Pouvoir planifier sa fin de vie, pour le droit de mourir dans la dignité, en absorbant un produit létal préalablement délivré, un des thèmes du roman, est un sujet de société bien actuel et qui fait débat. Entre euthanasie, suicide assisté, sédation, la fin de vie apparaît comme une prochaine liberté à conquérir.
Les relations familiales et leurs difficultés sont largement abordées par l'écrivaine. Que ce soit la relation entre la narratrice et ses parents ou encore avec son fils Simon.
Une suggestion de la psychologue à Éléonore m'a paru particulièrement intéressante : « Si vivre dans la rupture vous coûte trop, alors je vous conseille d'écrire. »

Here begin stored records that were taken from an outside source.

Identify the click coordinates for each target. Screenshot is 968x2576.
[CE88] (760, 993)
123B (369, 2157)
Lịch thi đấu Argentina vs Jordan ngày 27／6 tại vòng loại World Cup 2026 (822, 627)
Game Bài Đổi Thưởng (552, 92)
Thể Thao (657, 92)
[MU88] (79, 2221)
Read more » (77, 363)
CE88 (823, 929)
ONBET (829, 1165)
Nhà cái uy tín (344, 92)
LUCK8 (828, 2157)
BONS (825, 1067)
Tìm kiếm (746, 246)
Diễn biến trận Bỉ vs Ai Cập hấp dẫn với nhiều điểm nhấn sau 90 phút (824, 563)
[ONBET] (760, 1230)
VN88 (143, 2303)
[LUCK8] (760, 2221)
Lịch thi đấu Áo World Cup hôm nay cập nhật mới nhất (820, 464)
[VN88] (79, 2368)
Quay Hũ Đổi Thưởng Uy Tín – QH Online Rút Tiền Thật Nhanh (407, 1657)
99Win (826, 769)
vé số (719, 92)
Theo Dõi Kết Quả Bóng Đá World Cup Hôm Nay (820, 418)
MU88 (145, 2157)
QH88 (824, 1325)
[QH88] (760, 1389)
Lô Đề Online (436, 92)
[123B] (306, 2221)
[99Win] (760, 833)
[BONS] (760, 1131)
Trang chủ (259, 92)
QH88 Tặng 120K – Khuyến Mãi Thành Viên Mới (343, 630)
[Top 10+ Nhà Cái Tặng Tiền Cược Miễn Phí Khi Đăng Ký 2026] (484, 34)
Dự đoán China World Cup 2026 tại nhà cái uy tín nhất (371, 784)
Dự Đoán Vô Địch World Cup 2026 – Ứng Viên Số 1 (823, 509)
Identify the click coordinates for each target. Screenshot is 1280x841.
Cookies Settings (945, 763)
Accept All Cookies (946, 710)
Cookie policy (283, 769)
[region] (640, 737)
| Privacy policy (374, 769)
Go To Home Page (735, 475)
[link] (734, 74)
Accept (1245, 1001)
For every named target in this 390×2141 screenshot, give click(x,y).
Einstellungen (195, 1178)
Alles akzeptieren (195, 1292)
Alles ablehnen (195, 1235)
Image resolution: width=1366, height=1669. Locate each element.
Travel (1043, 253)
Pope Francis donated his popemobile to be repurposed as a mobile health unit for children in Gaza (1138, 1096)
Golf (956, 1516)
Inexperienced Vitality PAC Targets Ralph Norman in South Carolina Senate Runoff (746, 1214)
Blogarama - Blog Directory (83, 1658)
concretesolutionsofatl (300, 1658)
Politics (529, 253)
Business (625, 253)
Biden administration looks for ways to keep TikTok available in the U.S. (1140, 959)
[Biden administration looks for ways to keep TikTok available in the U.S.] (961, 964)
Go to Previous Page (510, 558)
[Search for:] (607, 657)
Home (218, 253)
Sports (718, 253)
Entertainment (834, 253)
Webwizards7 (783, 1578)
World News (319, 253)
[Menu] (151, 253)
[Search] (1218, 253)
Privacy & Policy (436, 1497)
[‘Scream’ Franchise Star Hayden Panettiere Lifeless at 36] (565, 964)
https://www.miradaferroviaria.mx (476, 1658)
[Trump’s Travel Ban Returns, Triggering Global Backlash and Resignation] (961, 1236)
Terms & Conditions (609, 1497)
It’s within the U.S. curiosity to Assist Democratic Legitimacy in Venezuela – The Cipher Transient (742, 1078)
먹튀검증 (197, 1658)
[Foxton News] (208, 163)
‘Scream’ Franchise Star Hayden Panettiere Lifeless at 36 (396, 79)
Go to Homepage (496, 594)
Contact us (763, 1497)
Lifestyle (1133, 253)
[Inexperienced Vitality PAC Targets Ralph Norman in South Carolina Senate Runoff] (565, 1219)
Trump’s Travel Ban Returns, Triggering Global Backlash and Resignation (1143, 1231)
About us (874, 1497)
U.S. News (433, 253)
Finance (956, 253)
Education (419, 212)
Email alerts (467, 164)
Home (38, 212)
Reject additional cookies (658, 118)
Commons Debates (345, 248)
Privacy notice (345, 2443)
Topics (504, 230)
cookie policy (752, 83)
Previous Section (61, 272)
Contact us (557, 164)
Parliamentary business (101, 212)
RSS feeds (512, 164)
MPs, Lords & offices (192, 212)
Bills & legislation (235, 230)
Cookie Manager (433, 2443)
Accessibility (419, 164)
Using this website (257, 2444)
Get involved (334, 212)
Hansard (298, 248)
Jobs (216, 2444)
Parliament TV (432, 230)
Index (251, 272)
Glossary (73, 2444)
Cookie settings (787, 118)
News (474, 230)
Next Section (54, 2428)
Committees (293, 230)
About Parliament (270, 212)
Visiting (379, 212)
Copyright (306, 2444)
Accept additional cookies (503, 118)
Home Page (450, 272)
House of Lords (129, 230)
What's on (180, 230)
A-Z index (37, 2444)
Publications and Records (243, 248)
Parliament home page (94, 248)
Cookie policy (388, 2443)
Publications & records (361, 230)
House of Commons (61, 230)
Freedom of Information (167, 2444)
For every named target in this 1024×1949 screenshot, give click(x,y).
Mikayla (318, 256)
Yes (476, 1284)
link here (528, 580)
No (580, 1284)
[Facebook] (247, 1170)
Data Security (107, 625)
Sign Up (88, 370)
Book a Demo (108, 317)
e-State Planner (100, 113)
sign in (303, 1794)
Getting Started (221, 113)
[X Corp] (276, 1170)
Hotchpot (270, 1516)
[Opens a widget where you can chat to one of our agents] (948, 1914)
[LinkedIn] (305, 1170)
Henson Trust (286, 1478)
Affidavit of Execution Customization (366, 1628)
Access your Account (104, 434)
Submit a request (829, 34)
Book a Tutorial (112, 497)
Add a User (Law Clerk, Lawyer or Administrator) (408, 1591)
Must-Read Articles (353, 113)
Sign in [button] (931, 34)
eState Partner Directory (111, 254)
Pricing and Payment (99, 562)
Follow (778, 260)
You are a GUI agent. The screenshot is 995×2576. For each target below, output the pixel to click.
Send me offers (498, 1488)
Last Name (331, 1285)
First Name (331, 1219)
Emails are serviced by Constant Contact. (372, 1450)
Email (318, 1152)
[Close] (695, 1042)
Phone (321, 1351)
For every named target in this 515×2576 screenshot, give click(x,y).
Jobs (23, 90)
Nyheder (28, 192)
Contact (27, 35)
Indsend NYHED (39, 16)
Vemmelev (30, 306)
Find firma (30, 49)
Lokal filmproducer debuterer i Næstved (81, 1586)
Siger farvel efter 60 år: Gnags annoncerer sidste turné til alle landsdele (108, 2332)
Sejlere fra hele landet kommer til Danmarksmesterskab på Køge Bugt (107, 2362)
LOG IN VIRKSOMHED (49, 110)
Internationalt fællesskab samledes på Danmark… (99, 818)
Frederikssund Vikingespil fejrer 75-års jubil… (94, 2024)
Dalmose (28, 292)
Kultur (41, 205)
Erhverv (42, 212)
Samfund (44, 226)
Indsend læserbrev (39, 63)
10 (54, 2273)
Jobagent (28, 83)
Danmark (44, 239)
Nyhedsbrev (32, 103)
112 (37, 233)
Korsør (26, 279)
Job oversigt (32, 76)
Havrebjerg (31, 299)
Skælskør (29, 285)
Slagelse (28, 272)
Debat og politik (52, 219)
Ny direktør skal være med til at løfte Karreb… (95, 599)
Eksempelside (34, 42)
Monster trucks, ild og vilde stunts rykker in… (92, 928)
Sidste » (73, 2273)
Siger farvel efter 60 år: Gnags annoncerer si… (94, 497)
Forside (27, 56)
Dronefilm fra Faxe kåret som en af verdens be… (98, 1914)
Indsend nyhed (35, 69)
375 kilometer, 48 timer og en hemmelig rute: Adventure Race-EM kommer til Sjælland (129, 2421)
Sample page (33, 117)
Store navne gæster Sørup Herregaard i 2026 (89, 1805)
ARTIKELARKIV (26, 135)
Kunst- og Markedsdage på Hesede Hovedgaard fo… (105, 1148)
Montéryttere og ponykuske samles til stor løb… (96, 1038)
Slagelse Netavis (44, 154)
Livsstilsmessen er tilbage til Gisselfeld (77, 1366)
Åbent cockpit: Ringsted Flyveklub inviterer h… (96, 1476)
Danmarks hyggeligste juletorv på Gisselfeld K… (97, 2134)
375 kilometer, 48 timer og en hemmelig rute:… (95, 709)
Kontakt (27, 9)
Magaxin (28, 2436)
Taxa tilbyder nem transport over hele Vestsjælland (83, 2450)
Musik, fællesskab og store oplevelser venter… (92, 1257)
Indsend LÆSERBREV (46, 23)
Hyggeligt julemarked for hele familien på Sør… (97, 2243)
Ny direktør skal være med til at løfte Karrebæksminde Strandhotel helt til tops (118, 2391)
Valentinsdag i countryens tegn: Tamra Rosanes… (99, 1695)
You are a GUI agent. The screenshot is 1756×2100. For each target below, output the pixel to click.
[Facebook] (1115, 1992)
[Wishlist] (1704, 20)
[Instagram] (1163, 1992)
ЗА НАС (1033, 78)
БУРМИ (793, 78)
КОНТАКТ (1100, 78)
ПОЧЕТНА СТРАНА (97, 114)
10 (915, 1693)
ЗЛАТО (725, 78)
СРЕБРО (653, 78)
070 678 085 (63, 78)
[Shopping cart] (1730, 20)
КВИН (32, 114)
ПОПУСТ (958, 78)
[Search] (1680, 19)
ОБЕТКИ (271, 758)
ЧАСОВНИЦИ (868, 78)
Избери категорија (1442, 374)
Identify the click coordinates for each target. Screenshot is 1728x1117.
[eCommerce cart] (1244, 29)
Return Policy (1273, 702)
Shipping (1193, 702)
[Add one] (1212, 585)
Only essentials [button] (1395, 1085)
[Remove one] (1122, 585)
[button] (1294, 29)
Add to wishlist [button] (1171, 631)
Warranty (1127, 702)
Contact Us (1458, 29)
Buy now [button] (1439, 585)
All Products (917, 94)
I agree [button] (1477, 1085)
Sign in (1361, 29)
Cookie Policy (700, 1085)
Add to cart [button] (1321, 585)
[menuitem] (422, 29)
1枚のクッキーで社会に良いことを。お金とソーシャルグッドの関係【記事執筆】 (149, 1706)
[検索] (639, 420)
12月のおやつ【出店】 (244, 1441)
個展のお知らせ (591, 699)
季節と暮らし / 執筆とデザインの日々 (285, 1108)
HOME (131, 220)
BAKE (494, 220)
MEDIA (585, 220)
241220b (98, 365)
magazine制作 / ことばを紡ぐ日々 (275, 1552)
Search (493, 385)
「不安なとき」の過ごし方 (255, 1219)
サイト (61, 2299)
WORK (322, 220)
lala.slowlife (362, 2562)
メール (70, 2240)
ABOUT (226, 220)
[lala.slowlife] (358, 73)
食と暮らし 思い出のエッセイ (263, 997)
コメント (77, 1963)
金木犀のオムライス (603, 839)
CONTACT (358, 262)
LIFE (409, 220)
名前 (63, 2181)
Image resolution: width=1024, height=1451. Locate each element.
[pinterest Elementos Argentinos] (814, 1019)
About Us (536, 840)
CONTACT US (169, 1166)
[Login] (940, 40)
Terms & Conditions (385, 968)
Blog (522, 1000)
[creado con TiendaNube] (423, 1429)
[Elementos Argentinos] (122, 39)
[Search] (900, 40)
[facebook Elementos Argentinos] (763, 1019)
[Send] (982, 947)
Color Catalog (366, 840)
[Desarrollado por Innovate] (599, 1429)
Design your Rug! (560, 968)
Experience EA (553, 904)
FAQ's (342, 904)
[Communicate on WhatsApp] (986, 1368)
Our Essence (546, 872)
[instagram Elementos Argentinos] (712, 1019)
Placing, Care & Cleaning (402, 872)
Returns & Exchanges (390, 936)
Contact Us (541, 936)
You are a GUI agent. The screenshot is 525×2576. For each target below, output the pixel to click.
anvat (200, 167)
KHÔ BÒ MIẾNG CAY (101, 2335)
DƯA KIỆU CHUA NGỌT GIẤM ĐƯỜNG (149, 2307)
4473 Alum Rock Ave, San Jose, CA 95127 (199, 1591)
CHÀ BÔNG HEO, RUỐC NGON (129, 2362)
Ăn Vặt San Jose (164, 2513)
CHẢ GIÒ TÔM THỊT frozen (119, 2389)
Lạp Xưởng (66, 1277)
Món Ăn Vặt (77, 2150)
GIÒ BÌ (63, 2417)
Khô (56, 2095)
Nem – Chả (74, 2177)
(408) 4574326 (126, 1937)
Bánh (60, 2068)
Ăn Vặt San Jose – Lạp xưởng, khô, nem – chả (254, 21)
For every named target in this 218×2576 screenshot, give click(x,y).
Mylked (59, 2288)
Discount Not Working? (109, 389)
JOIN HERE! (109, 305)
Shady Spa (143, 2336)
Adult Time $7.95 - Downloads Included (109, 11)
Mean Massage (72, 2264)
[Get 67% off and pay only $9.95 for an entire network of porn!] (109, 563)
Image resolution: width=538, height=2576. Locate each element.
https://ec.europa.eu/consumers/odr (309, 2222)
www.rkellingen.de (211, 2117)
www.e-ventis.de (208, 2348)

J'ai trouvé original et bien contemporain le rôle que vont jouer les réseaux sociaux, en l'occurrence ce compte Instagram ouvert par Simon, un mois après le suicide de ses grands-parents, pour leur rendre hommage, montrer qui ils étaient et le rôle majeur qu'ils ont joué dans l'histoire de la publicité, et aussi pour défendre leur dernier geste. Il n'hésitera pas d'ailleurs à lancer une pétition sur change.org réclamant « l'inscription du droit de mourir dans la dignité au rang de nos droits fondamentaux. »
Le coeur de ce roman est ce couple fusionnel qui a vécu un amour où la dépendance était réciproque, reconnue et assumée par les deux partenaires.
S'il se lit facilement et aborde des sujets intéressants, j'ai été cependant vite saturée par cette débauche de richesses, ces fêtes fastueuses (allusion est faite aux paradis fiscaux) et déçue par un style trop impersonnel pour laisser la place à l'émotion.